- Born: 1809? Blandford, Dorset, England
- Died: 3 May 1885
- Occupation: Veterinary surgeon

= William Charles Spooner =

English veterinary surgeon

William Charles Spooner (1809? – 3 May 1885) was an English veterinary surgeon.

==Biography==
Spooner was born about 1809 at Blandford, Dorset, where his father is said to have been an innkeeper. He is in no way related to the other veterinary surgeon with a similar name, Charles Spooner, with whom he has been frequently confused. He entered the Royal Veterinary College, obtaining his diploma 7 March 1829, and began to practise at Southampton, where he established a ‘Veterinary Infirmary, Forge, and Register Office for the sale of horses,’ at Vincent's Walk, Hanover Buildings. About 1845, however, he in great measure gave up his veterinary practice, and commenced, in partnership with Mr. Bennett, a manufacture of chemical manures at Eling Hill Farm. He subsequently purchased the ‘Old Bone Mill’ at Eling. Through his exertions the chemical manure works of Spooner & Bailey, probably the best at that time in the south of England, soon became widely known.

In 1840 he was appointed one of the committee ‘to watch over the interests of veterinary science,’ especially with a view to the establishment of a chartered college of veterinary surgeons. He lectured constantly before various clubs and societies in Hampshire and the adjoining counties. He was a frequent contributor to the earlier numbers of the ‘Journal’ of the Royal Agricultural Society, and gained the society's prizes for two essays—‘On the Use of Superphosphate of Lime produced with Acid and Bones for Manure’ (Journal, 1846, vii. 143), and ‘On the Management of Farm Horses’ (ib. 1848, ix. 249). In 1852 a prize offered by the Bath and West of England Agricultural Society for an essay ‘On the most Economical and Profitable Method of growing and consuming Root Crops’ was awarded to him. This essay was printed among the society's proceedings for 1854 (Journal, ii. 1). In the same year a water drill of his invention was exhibited at Pusey, and received much praise (ib. p. 193). Towards the end of his life Spooner concentrated his attention very largely on the manufacture of superphosphate and other artificial manures. He suffered greatly throughout life from deafness, which at last necessitated his retirement in great measure from active life. He died of paralysis on 3 May 1885 at his residence at Eling.

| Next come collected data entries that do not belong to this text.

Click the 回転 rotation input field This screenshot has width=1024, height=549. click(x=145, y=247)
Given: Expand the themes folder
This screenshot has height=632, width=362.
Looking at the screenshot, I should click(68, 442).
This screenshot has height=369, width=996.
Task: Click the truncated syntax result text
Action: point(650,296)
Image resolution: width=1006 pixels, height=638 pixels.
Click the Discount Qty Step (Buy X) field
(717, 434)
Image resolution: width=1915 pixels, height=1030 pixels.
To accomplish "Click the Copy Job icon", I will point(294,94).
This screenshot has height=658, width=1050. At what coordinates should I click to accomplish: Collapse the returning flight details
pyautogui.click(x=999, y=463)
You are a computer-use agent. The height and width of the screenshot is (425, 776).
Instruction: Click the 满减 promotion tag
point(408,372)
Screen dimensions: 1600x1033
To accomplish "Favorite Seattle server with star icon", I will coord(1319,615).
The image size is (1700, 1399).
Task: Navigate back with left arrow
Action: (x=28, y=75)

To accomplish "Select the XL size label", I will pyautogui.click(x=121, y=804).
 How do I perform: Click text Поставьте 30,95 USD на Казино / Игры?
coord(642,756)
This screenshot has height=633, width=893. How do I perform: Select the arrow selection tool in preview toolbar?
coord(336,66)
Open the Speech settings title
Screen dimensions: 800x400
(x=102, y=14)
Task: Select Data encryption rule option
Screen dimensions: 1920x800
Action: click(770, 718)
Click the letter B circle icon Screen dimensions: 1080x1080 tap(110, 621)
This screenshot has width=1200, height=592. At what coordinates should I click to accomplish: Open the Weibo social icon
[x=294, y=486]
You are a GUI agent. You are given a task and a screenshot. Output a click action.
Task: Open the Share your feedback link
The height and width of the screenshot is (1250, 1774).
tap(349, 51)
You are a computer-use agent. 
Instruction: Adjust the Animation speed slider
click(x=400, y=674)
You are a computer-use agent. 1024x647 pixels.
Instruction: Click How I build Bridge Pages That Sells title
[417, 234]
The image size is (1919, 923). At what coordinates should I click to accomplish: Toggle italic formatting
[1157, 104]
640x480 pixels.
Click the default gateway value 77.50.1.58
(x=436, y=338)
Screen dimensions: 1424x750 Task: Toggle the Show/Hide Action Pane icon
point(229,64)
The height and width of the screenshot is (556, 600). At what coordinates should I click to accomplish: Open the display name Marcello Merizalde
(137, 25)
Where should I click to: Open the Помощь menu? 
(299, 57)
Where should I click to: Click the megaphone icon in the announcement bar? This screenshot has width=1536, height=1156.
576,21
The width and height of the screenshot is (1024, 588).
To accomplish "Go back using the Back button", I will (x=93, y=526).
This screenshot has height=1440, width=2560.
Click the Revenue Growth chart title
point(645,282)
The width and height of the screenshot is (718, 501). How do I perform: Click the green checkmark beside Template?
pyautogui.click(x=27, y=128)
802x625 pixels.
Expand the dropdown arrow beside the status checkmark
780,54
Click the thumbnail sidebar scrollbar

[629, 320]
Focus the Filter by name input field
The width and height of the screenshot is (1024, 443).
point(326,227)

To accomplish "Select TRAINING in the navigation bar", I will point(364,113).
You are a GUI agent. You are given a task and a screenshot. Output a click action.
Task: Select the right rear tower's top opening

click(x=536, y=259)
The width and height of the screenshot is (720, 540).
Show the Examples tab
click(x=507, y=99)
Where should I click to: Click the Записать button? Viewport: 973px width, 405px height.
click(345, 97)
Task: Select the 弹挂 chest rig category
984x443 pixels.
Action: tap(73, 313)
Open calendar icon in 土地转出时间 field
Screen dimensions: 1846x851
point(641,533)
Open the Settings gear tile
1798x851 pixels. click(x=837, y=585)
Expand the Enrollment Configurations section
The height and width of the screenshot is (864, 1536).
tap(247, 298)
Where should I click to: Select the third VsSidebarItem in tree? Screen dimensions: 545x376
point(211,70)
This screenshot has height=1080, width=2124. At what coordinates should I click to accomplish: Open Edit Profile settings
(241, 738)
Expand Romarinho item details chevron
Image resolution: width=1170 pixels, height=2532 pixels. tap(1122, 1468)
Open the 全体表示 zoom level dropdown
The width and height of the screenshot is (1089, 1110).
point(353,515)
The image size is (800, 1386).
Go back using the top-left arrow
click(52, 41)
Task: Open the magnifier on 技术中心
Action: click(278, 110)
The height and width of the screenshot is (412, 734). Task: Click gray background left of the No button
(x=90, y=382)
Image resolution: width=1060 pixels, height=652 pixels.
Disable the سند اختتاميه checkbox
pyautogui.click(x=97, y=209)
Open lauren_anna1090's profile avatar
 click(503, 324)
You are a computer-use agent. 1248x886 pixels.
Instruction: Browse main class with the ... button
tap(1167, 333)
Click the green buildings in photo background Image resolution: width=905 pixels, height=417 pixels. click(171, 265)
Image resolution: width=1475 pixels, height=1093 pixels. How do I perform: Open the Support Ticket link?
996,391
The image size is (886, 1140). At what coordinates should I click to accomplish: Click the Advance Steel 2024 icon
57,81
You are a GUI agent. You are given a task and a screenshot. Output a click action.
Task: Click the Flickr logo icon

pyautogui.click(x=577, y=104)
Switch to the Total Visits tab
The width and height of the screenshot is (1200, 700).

Spooner was an excellent judge of horses, and was frequently seen in the ‘ring’ at agricultural shows. He was most widely known for his work on ‘Sheep.’ He wrote:
- ‘A Treatise on the Influenza of Horses,’ 1837, in great part a compilation giving ‘the experience of many eminent veterinary surgeons,’ including Professor Sewell, Youatt, and Charles Spooner.
- ‘A Treatise on the Structure, Functions, and Diseases of the Foot and Leg of the Horse,’ 1840, which has been erroneously attributed to Professor Charles Spooner.
- ‘The History, Structure, Economy, and Diseases of the Sheep,’ 1844, a standard work of which a new (third) edition, ‘considerably enlarged,’ appeared thirty years later. The work was undertaken largely owing to Youatt's recommendation, aiming at more condensed and practical treatment than had been the case in Youatt's own treatise on sheep, issued seven years previously in the ‘Library of Useful Knowledge.’
- ‘A Treatise on Manures,’ 1847.

For the ‘Encyclopædia Metropolitana,’ at the instance of Professor Sewell, Spooner wrote an article on ‘Veterinary Art,’ which was subsequently issued as a separate treatise. Spooner also contributed to John Morton's ‘Encyclopædia of Agriculture,’ which was published between 1848 and 1853. He edited and in part rewrote, in 1842, White's two treatises, ‘A Compendium of Cattle Medicine’ and ‘A Compendium of the Veterinary Art.’ Among his minor contributions, which cover a wide range of agricultural topics, may be mentioned papers on ‘Cross-breeding in Sheep and Horses,’ ‘The Capabilities of the New Forest,’ ‘The Failure of the Turnip Crop,’ &c.